Sympathetic nervous system and PC12 pheochromocytoma-derived factors suppress stimulation of lymphocytes

We have reported previously that ablation of the sympathetic nervous system augments immune responses in mice and rats. In the present study we show that a factor present in the sympathetic cervical ganglia of newborn rats suppresses Con A-induced stimulation of splenic T lymphocytes significantly whether added prior to, throughout, or following exposure to Con A. We also show that rat PC 12 pheochromocytoma cells secrete a factor which has the same inhibitory effect on T cell proliferation as the sympathetic ganglia-derived factor.
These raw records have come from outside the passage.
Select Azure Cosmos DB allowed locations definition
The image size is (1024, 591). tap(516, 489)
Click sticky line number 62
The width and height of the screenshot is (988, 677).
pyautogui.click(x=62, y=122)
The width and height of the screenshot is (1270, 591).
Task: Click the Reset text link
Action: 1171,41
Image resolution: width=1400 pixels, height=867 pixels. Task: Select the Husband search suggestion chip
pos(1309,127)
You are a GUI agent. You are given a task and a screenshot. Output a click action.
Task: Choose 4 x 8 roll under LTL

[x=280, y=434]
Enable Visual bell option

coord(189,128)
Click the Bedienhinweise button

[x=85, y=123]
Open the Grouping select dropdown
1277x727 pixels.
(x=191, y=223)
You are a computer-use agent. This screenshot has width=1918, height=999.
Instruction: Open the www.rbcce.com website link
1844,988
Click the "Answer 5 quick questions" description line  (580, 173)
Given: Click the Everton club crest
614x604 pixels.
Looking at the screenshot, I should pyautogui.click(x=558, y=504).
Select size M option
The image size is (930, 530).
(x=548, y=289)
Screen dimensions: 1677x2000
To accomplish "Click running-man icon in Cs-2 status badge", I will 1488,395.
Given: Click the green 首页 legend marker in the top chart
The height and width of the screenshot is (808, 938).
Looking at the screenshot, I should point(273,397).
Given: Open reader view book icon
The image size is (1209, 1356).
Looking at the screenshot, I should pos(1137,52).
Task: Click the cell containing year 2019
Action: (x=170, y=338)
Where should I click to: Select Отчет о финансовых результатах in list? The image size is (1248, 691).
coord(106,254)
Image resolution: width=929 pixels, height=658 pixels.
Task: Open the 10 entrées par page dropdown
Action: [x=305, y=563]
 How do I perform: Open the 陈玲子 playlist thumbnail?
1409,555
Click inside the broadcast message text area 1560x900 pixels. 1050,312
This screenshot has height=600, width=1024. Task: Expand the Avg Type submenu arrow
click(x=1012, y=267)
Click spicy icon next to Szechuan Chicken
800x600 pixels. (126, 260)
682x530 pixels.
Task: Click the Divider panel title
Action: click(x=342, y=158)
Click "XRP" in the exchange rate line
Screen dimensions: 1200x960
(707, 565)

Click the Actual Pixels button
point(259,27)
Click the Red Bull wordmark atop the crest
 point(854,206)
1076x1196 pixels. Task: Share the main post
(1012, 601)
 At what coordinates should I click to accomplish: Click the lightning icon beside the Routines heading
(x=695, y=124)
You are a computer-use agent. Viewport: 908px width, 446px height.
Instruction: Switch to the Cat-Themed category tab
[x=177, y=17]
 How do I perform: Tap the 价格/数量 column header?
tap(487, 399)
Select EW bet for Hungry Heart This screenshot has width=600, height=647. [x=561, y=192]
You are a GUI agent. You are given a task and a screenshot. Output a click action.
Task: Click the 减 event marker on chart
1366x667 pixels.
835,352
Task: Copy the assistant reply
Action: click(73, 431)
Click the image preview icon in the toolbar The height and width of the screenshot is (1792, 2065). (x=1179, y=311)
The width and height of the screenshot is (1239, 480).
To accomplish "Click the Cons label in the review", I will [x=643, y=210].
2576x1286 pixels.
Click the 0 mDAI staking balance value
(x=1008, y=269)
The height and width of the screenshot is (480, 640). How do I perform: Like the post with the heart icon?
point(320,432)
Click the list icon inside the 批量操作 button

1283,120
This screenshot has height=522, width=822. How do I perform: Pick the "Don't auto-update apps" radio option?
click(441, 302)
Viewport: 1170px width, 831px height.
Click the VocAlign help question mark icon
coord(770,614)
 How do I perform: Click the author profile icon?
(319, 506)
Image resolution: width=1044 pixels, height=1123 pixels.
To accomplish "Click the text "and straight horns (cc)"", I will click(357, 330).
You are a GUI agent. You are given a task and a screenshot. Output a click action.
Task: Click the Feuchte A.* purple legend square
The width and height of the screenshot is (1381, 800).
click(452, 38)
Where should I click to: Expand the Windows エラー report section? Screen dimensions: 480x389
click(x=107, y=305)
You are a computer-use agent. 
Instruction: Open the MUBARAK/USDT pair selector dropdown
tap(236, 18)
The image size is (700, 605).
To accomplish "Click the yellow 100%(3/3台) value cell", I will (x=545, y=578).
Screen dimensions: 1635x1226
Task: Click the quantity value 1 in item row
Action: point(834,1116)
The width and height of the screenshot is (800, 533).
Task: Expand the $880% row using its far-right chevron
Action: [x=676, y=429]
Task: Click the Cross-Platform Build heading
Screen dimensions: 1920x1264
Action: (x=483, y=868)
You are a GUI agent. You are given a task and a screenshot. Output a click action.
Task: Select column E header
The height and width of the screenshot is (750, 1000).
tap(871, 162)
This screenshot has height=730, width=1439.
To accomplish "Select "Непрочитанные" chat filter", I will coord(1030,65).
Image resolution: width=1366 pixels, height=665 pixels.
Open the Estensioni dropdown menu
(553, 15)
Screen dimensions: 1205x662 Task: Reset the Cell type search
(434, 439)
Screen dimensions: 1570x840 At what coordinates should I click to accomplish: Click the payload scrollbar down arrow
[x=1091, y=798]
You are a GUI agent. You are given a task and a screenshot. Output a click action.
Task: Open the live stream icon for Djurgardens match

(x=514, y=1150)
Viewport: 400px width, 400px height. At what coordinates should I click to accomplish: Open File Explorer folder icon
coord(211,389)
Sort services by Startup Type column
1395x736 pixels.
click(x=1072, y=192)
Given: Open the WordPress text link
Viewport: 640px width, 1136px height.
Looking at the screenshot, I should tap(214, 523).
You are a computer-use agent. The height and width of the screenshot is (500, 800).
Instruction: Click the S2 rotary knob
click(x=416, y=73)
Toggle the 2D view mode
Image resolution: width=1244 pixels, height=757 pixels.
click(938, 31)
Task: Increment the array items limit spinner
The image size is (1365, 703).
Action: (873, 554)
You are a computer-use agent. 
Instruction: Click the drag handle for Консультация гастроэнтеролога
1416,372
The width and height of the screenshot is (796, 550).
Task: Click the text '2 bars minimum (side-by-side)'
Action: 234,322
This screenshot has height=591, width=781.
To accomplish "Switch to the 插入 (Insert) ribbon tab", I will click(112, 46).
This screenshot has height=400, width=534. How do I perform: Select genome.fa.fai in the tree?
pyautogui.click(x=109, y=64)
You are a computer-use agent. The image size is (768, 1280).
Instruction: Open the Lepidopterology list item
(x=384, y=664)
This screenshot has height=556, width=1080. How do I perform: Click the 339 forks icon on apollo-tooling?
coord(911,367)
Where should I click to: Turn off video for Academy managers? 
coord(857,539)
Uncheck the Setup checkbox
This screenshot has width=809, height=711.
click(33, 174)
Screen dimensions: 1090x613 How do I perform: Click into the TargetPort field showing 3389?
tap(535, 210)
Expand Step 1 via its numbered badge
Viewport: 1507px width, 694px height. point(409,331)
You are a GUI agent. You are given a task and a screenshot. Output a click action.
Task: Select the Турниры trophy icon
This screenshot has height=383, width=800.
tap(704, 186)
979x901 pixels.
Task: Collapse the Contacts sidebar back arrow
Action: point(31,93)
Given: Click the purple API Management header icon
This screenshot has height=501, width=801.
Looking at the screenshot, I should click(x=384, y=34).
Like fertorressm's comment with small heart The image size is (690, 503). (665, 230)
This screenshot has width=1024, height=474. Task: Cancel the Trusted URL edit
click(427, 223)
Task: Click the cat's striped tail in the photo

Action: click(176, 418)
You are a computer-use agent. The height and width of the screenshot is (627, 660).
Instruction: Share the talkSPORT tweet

PC12 pheochromocytoma and sympathetic nervous system derived trophic factors augment growth of neuroblastoma.

A trophic factor secreted by PC12 rat pheochromocytoma augments growth of C1300 neuroblastoma clonal lines S20, N18 and C46, but does not affect growth of the NIE 115 line. A trophic factor present in newborn sympathetic ganglia has the same biological effect on neuroblastoma cell lines. PC12 cells and sympathetic ganglia are both of neural crest origin; possibly both secrete the same trophic factor.

Sympathetic nervous system and glioma growth

C-6 glioma cells possess beta-adrenergic receptors on the cell surface. Activation of beta-adrenergic receptors with beta-adrenergic agonists increases intracellular levels of cAMP and leads to differentiation of C-6 glioma cells in vitro. The present study shows that growth of C-6 glioma tumor in rats with ablated sympathetic nervous system is augmented as compared to controls. Lack of normal noradrenergic stimulation of C-6 glioma cells may lower intracellular cAMP and allow unrestricted growth of this tumor.